⚡️ Speed up function `find_cycle_vertices` by 215% #26

codeflash-ai · 2025-06-23T06:20:04Z

📄 215% (2.15x) speedup for `find_cycle_vertices` in `src/dsa/nodes.py`

⏱️ Runtime : 80.6 milliseconds → 25.6 milliseconds (best of 80 runs)

📝 Explanation and details

Let's break down the profiling results and focus on performance improvements.

Profiling Analysis

From your profiler.

graph = nx.DiGraph(edges) takes 79.1% of the time.
cycles = list(nx.simple_cycles(graph)) takes 20.7% of the time.
Other lines are negligible.

So, graph construction from the edge list is the main bottleneck, followed by finding all cycles.

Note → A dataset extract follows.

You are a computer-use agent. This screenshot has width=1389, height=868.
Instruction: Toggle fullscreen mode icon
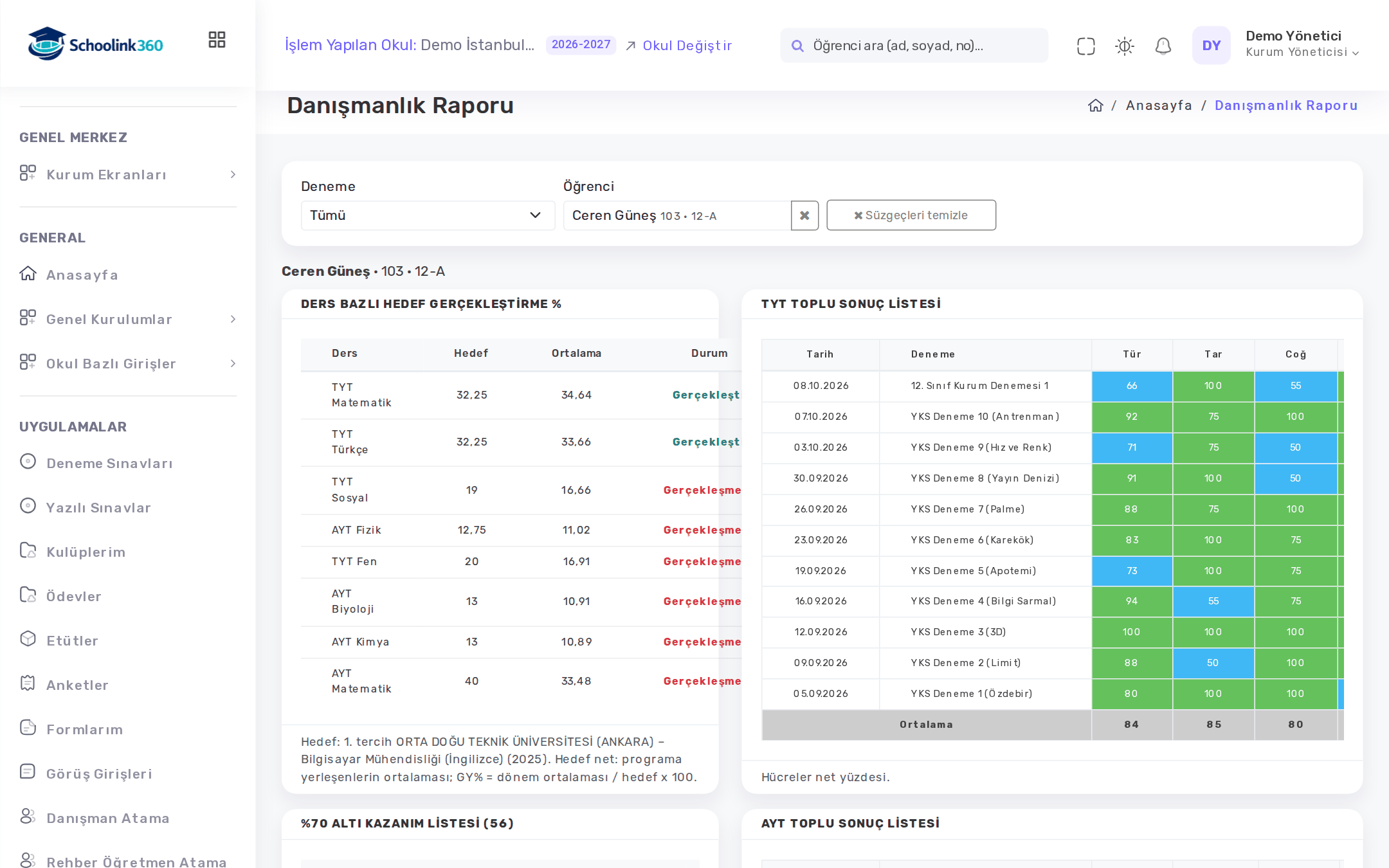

Step 1: Speed Up nx.DiGraph Construction

NetworkX can be slow for large graphs or when constructing from a dense edge list. However, if your edge list is already an efficient representation (tuples like (u, v)), there’s little to optimize with NetworkX itself.

Suggestions.

If feasible, ensure edges is a list or tuple (not a generator or slower structure).
Avoid unnecessary copies and build the graph only from what's needed.

Alternative: Native Algorithms

If you only need cycle detection and the nodes, you could avoid NetworkX altogether for further speedup—replacing it with a native DFS (Tarjan's algorithm) or similar. But if NetworkX and its API must be retained, see below.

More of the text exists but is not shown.